→ **Task directions**:
Skip any image you find and restate the rest of the data word for word.

→ **Records supplied**:
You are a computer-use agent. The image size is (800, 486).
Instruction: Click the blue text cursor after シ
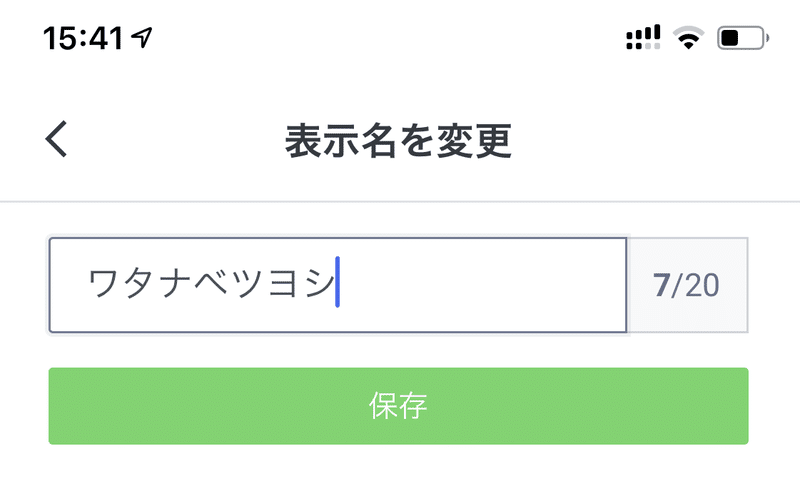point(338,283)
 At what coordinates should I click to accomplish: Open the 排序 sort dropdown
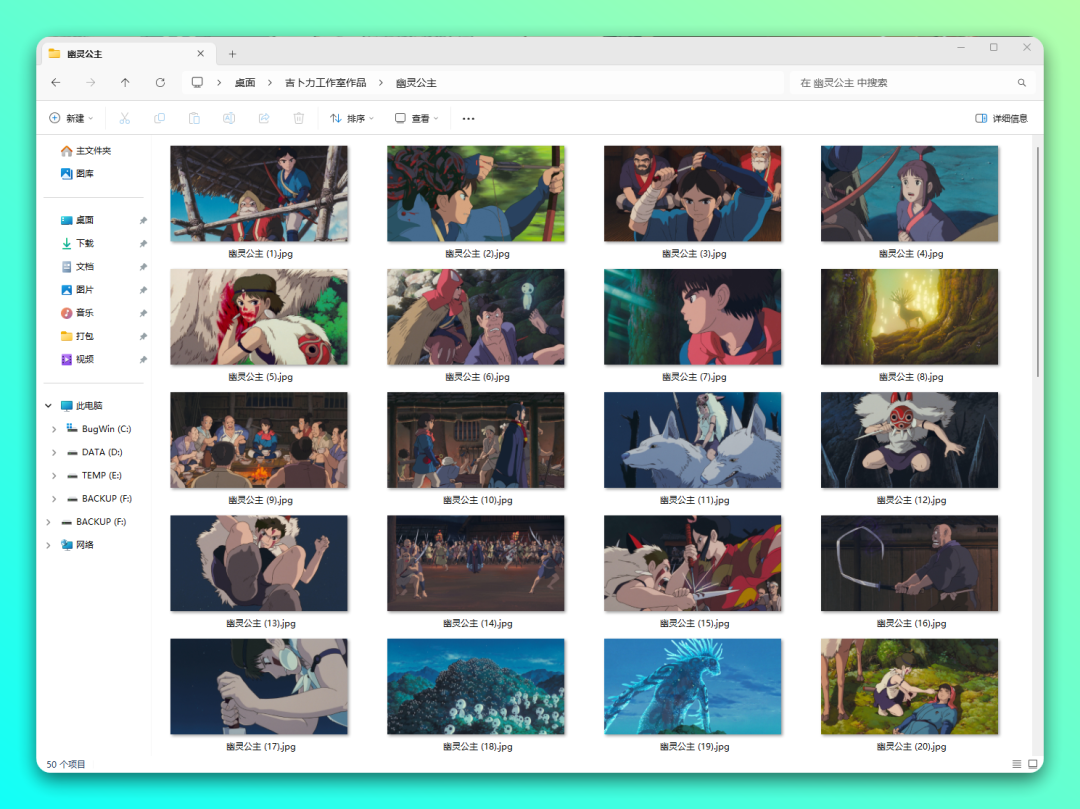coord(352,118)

→ **Solution to this problem**:
You are a computer-use agent. The image size is (800, 486).
Instruction: Click the blue text cursor after シ
point(338,283)
 At what coordinates should I click to accomplish: Open the 排序 sort dropdown
coord(352,118)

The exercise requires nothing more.